Stated task:
Report only the number of lines in the records below that contain the string "checkbox", treating uppercase and lowercase letters as different.

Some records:
________
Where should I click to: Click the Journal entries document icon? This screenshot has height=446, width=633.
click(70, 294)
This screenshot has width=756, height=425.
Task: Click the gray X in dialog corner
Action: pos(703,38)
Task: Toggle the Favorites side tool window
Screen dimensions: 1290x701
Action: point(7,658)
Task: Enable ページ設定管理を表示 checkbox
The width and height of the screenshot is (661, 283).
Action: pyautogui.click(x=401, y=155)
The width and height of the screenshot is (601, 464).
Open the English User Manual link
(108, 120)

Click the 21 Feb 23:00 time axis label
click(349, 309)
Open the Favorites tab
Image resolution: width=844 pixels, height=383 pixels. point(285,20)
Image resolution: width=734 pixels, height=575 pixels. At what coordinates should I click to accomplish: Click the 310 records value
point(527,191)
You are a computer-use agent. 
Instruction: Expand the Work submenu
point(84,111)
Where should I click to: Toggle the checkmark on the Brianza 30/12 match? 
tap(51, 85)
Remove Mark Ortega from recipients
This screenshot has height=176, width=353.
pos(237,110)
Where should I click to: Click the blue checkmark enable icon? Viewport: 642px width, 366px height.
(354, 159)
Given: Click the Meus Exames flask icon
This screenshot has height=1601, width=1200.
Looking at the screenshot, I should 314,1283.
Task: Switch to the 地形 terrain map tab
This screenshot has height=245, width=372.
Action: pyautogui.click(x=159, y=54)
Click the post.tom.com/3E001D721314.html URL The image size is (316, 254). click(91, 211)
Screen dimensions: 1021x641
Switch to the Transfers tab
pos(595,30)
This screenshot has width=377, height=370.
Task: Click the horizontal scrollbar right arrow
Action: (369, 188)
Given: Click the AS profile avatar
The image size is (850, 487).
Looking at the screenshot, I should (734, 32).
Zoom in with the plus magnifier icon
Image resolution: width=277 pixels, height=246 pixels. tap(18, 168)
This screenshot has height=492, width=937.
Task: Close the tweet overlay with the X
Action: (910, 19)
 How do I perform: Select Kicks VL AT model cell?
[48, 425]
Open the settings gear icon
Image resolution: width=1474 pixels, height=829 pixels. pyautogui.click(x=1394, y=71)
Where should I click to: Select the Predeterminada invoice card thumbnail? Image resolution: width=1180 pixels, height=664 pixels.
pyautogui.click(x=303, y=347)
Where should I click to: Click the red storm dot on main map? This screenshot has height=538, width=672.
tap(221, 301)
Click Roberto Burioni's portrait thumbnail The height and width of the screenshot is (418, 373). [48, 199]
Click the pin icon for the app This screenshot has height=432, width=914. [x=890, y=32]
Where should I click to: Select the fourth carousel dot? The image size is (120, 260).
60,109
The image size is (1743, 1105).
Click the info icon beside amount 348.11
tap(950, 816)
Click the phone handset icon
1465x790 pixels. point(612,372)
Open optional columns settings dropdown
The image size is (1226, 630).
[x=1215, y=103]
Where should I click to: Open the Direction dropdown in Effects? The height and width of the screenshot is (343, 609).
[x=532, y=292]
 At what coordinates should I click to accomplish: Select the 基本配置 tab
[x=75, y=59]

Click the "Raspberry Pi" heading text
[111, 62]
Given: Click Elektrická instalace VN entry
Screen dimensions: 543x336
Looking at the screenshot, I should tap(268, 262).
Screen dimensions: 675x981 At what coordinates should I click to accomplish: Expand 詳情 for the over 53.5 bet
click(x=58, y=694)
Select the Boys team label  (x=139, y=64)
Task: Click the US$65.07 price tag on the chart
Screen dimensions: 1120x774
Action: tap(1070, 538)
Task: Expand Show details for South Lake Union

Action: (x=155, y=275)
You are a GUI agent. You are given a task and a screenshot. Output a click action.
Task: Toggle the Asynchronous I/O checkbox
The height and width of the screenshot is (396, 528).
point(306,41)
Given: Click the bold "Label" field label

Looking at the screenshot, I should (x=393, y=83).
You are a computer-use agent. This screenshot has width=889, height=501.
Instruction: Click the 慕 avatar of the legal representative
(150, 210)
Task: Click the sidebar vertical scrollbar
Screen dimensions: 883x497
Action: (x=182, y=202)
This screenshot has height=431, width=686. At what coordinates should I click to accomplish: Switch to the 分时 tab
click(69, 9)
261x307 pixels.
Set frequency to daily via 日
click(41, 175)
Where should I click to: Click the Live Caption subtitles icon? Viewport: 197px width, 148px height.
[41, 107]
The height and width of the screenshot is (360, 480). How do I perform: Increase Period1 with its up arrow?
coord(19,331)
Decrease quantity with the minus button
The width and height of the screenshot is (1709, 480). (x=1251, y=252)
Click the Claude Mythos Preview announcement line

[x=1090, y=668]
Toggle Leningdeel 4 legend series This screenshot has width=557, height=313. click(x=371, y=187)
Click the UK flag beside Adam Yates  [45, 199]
________
Worked solution:
2